An hour went by… I was in every position — using the bar, on my side, in the tub, on the ball, squatting. Two hours went by… The midwife checked me and the baby was still at 0 station. My mom and my husband used a rebozo. Three hours went by… Still at 0 station. The midwife checked to make sure the baby’s head wasn’t transverse, in which case I asked her to try to turn it. She said the baby was positioned properly.
She mentioned that I should consider a cesarean. Me? No way. The baby’s heart rate was very strong and never went down through my labor, so I decided I was going to keep pushing. Four hours went by… Still at 0 station. The midwife’s shift was over and another midwife joined us. She said she’d check me again in hour. After five hours of pushing, the baby was still at 0 station. And then I wasn’t given any more options. They called for a cesarean.

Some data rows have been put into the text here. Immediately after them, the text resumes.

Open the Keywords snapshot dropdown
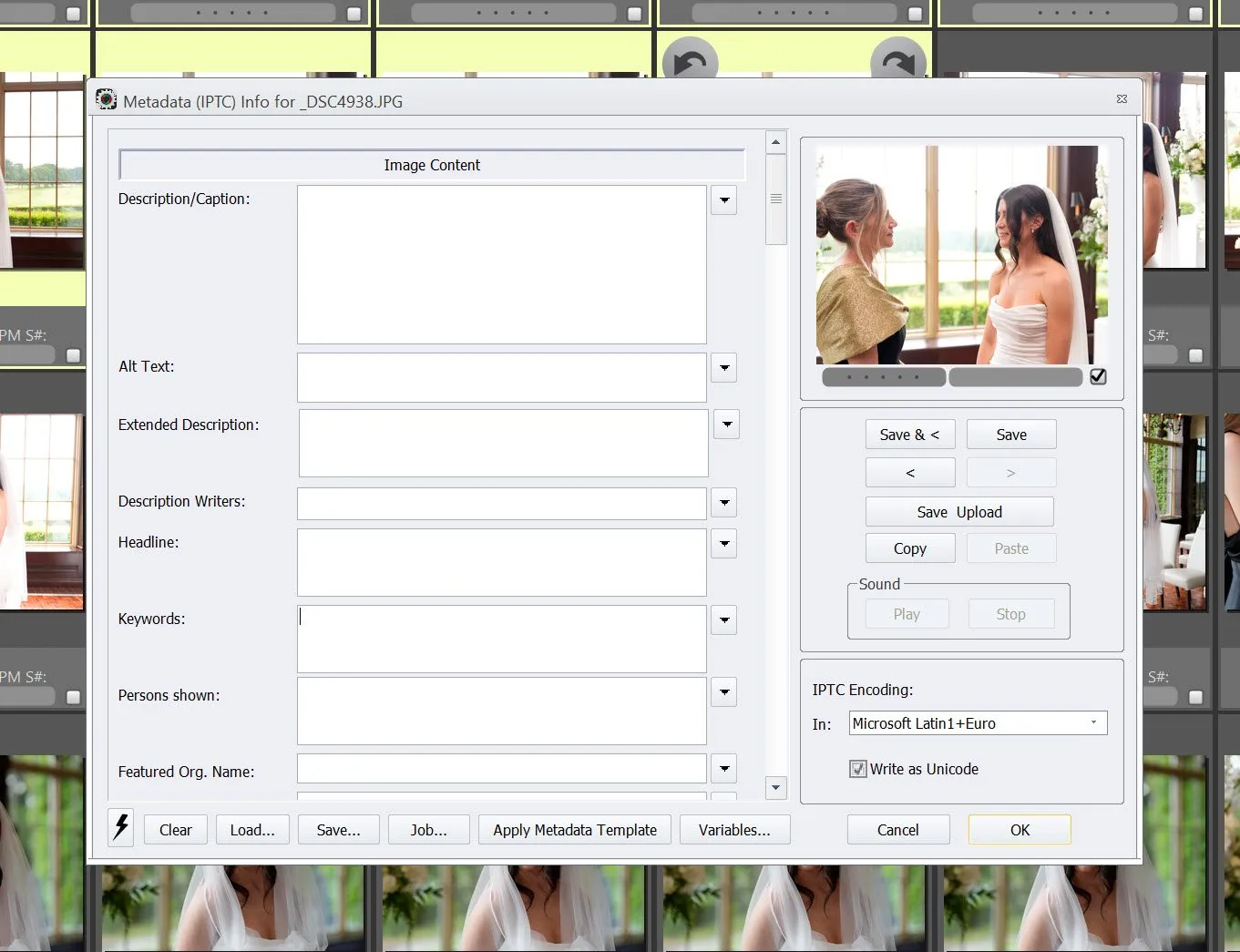Image resolution: width=1240 pixels, height=952 pixels. pyautogui.click(x=723, y=620)
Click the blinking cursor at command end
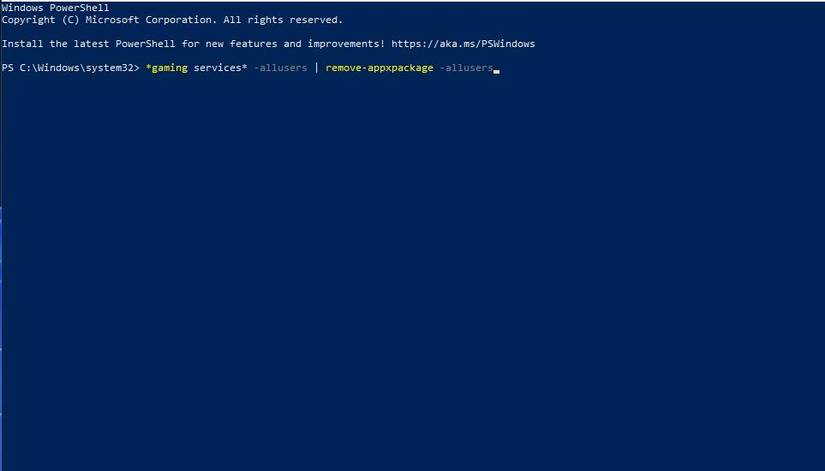The width and height of the screenshot is (825, 471). coord(496,71)
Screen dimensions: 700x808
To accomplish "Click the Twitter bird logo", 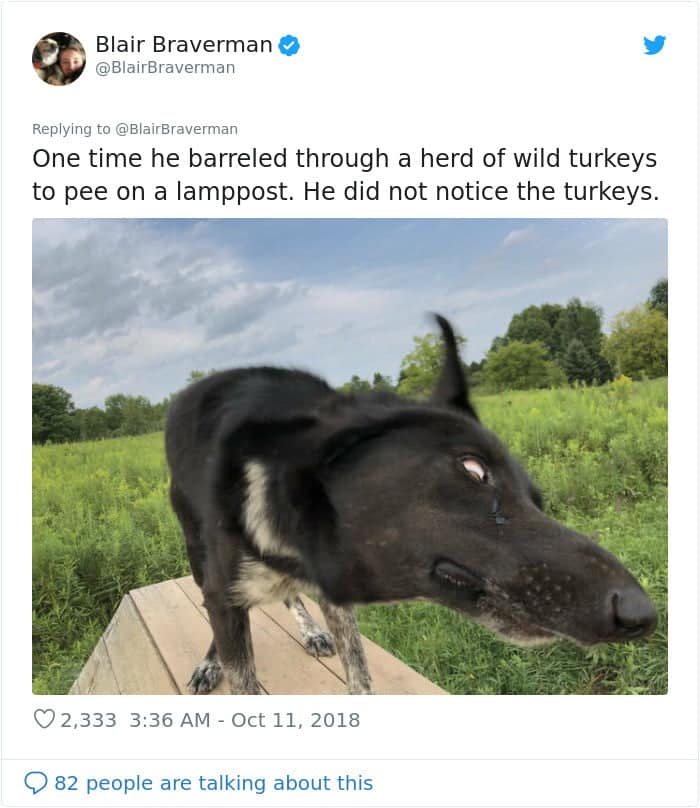I will coord(654,45).
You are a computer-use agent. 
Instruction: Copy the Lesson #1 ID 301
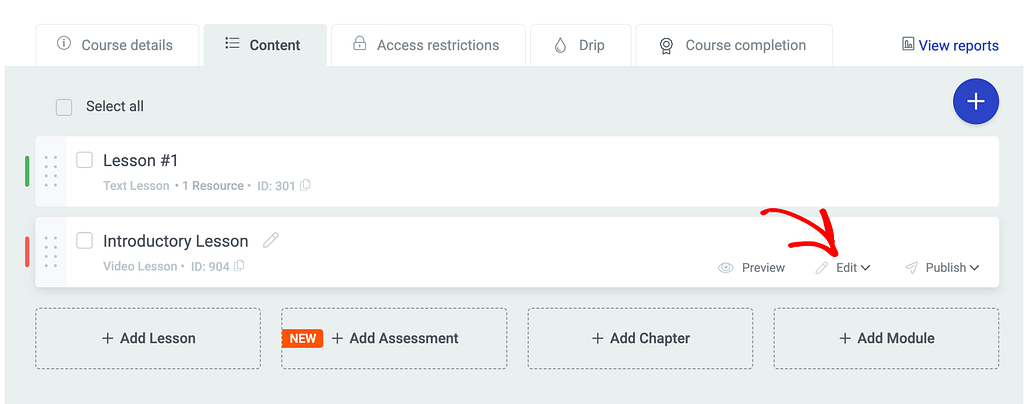(x=305, y=185)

The next hour is blurry. I remember the doctor coming in to introduce herself, meeting the anesthesiologist, signing papers and praying that each surge would bring this baby down and I could have the birth I had so diligently prepared for.
I wish I had been able to find peace in the situation but I was a terrified wreck as they wheeled me away from Doug and my tearful mom on the way to surgery. As they rolled me past the doctor and I sobbed uncontrollably, she called out, “Don’t cry! You’re going to a birthday party!” And while she was trying to lighten the mood and my cesarean was a routine birth in her eyes, her organs weren’t about to be sitting on a sterile table. Forgive me for not finding the joy in her statement.

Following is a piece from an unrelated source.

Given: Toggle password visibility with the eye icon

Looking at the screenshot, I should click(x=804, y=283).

After a first failed attempt at administering the spinal when I flinched and then was scolded for reacting to someone stabbing me with a sharp object, I was laid down and covered with a curtain. As the pain melted away, I held the midwife’s hands and asked, “Am I going to be ok?”

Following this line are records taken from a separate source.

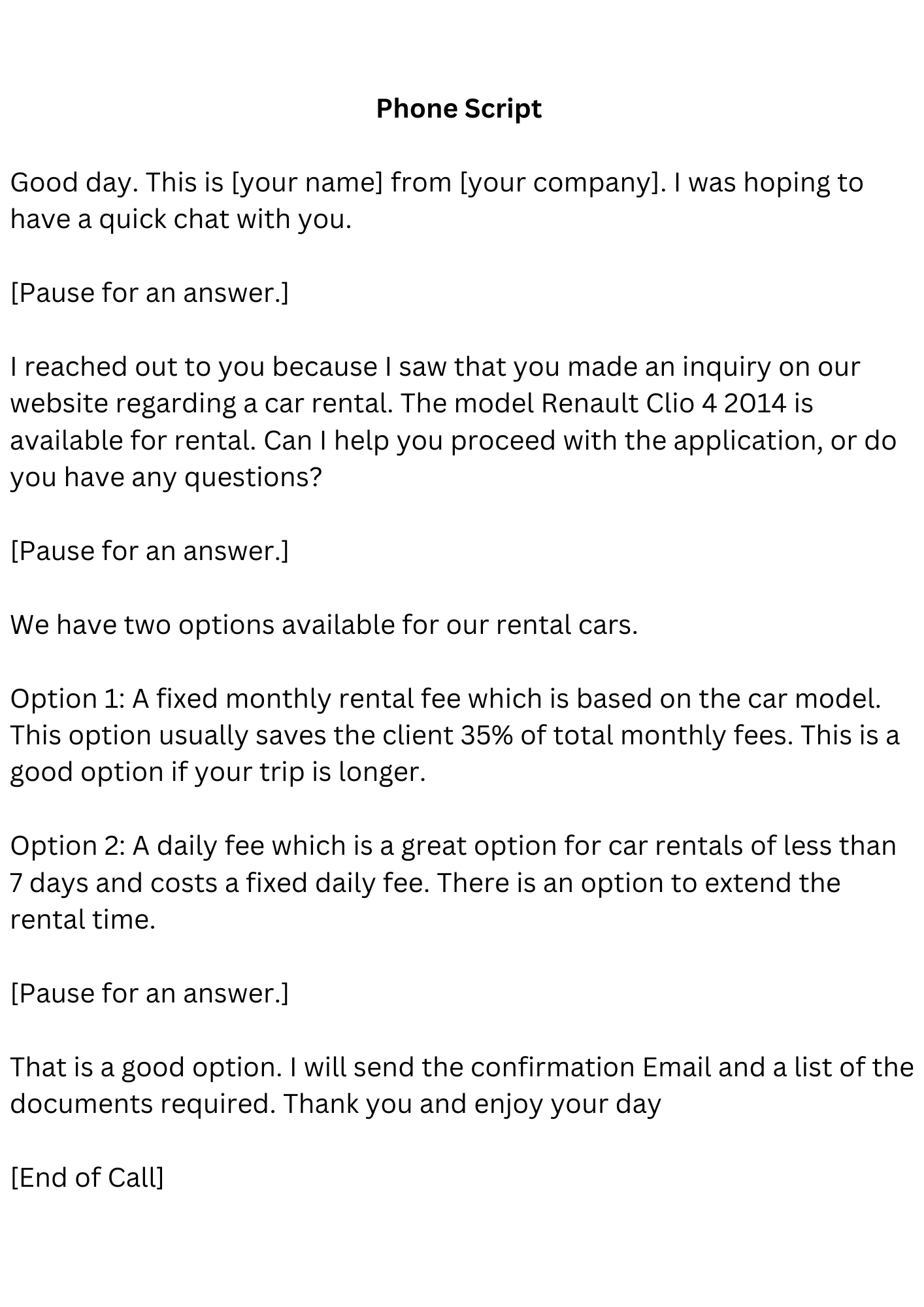Click the words rental time. in Option 2
The image size is (924, 1307).
point(83,920)
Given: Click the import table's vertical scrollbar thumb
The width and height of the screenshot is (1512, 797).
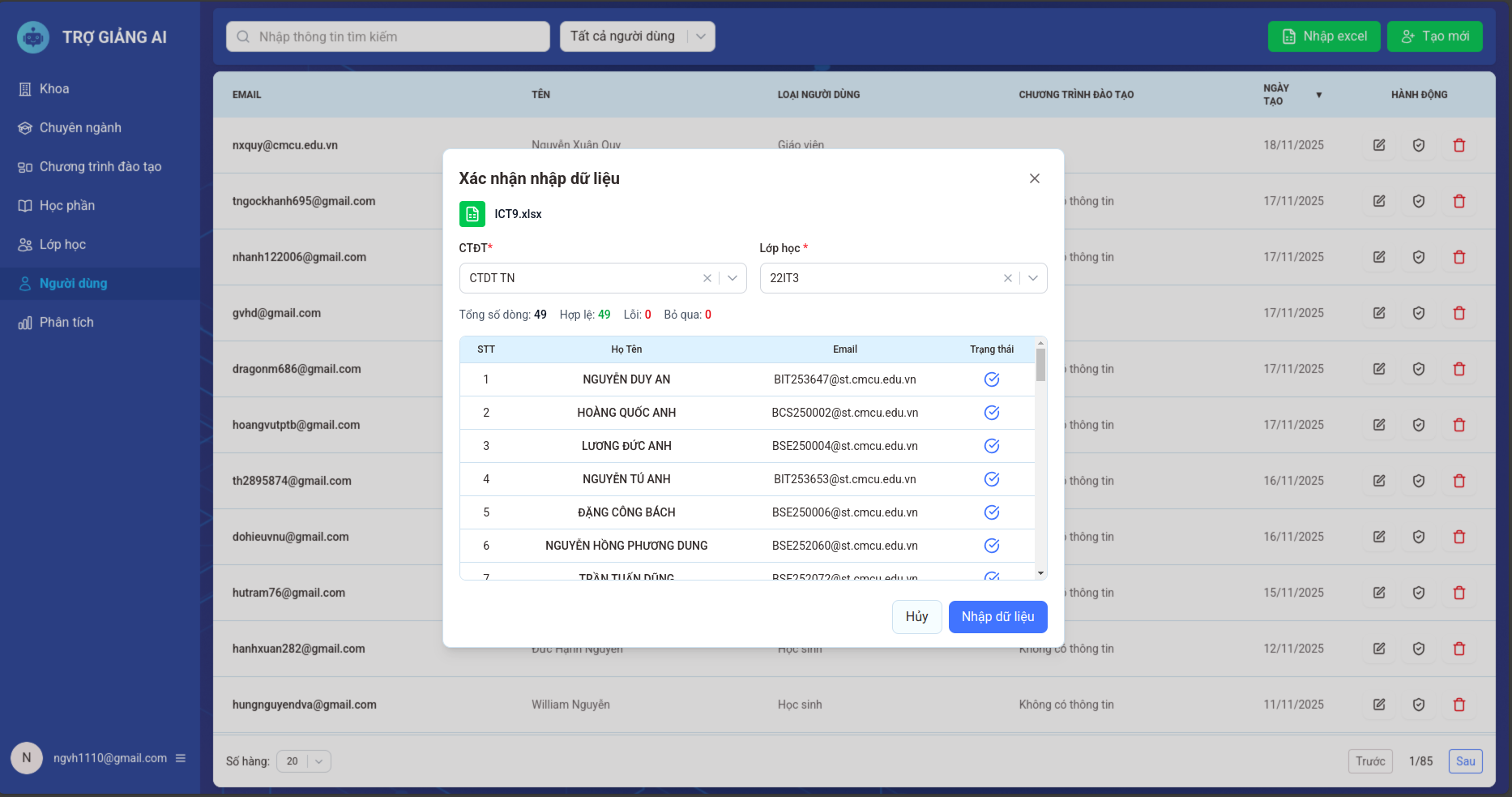Looking at the screenshot, I should tap(1040, 365).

Everything was surreal at that point. When my husband was allowed in the room, we exchanged bewildered looks. This was it. I could feel the pulling and tugging, knowing that in any second I would hear my baby for the first time. We didn’t know the gender, so the doctor asked my husband to take a look. He sat down, looked at me and asked, “Do you want to know?” I’m sure I rolled my eyes. This was the moment I was waiting for! Well, not this exact moment. The way I imagined it had me lifting my baby out from under the water in a warm, dimly lit room and bringing him/her right up to my chest before I took a peek to check out who this new little person was. Instead, I hadn’t seen my baby yet. It’s a boy! And we proudly told his name to everyone in the room.